I haven't found a way to do this elegantly, but I'm very familiar with this problem (getting data from FactSet PA reports -> Excel -> R, right?). I understand different reports have different formats, and this can be a pain.

For a slightly different version of annoyingly formatted spreadsheets, I do the following. It's not the most elegant (it requires two reads of the file) but it works. I like reading the file twice, to make sure the columns are of the correct type, and with good headers. It's easy to mess up column imports, so I'd rather have my code read the file twice than go through and clean up columns myself, and the read_excel defaults, if you start at the right row, are pretty good.
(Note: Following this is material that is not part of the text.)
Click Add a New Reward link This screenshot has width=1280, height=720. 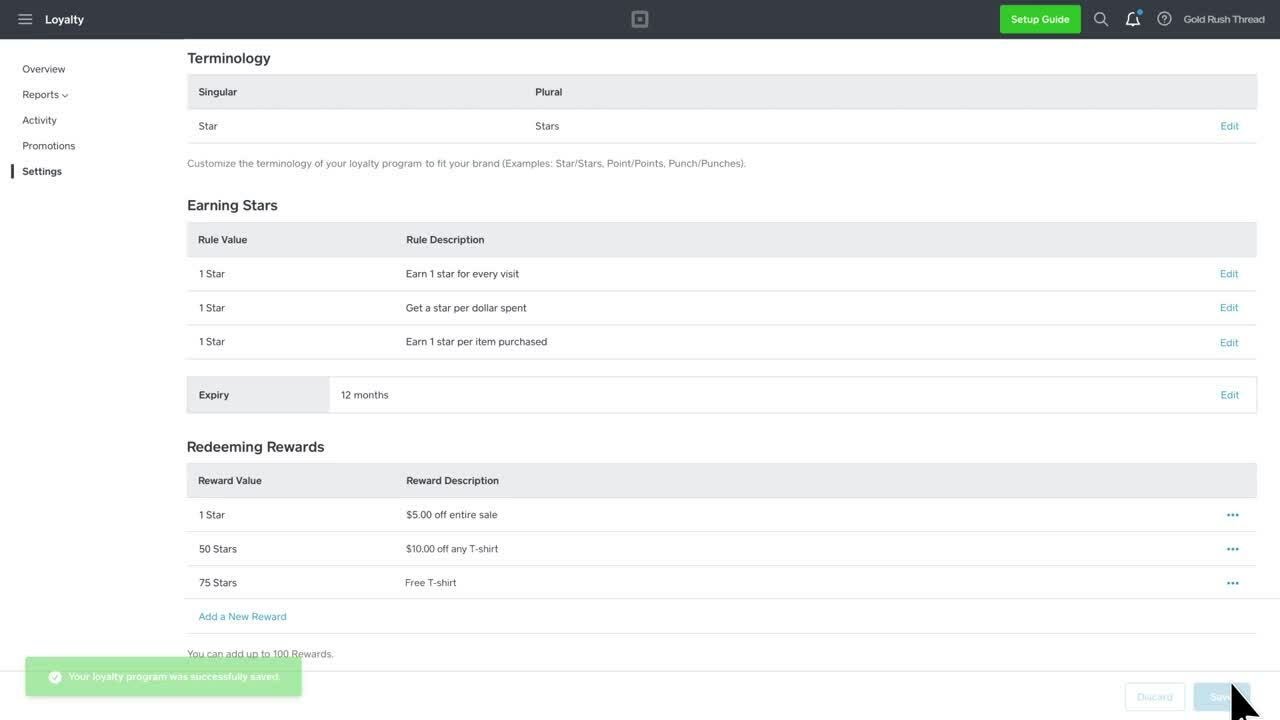(x=242, y=617)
Also, it's worth noting that as of today (2017-04-20), readxl had an update. I installed the new version to see if that would make this very easy, but I don't believe that's the case, although I could be mistaken.

library(readxl)
library(stringr)
library(dplyr)

f_path <- file.path("whatever.xlsx")

if (!file.exists(f_path)) {
  f_path <- file.choose()
}

# I read this twice, temp_read to figure out where the data actually starts...
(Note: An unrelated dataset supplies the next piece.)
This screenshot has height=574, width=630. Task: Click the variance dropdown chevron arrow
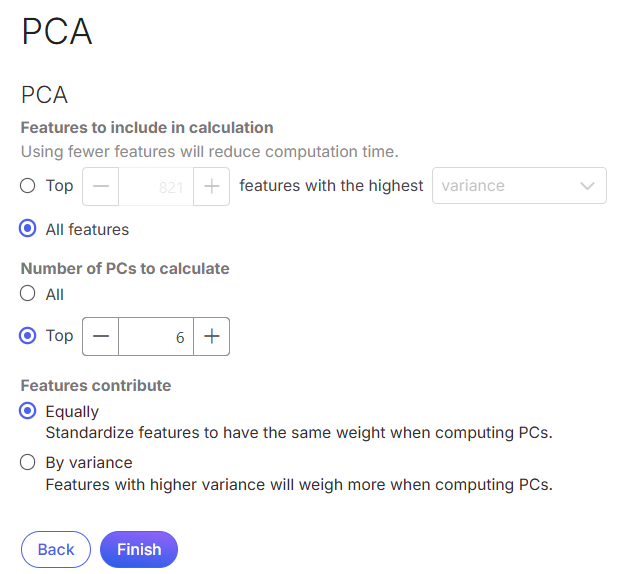(587, 186)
# Maybe you need something like this - 
#   excel_sheets <- readxl::excel_sheets(f_path)
#   desired_sheet <- which(stringr::str_detect(excel_sheets,"2 Factor Brinson Attribution"))
desired_sheet <- 1
temp_read <- readxl::read_excel(f_path,sheet = desired_sheet)

skip_rows <- NULL
col_skip <- 0
search_string <- "Monthly Returns"
max_cols_to_search <- 10
max_rows_to_search <- 10

# Note, for the - 0, you may need to add/subtract a row if you end up skipping too far later.
while (length(skip_rows) == 0) {
  col_skip <- col_skip + 1
  if (col_skip == max_cols_to_search) break
  skip_rows <- which(stringr::str_detect(temp_read[1:max_rows_to_search,col_skip][[1]],search_string)) - 0

}

# ... now we re-read from the known good starting point.
real_data <- readxl::read_excel(
  f_path,
  sheet = desired_sheet,
  skip = skip_rows
)

# You likely don't need this if you start at the right row
# But given that all weird spreadsheets are weird in their own way
# You may want to operate on the col_skip, maybe like so:
# real_data <- real_data %>%
#   select(-(1:col_skip))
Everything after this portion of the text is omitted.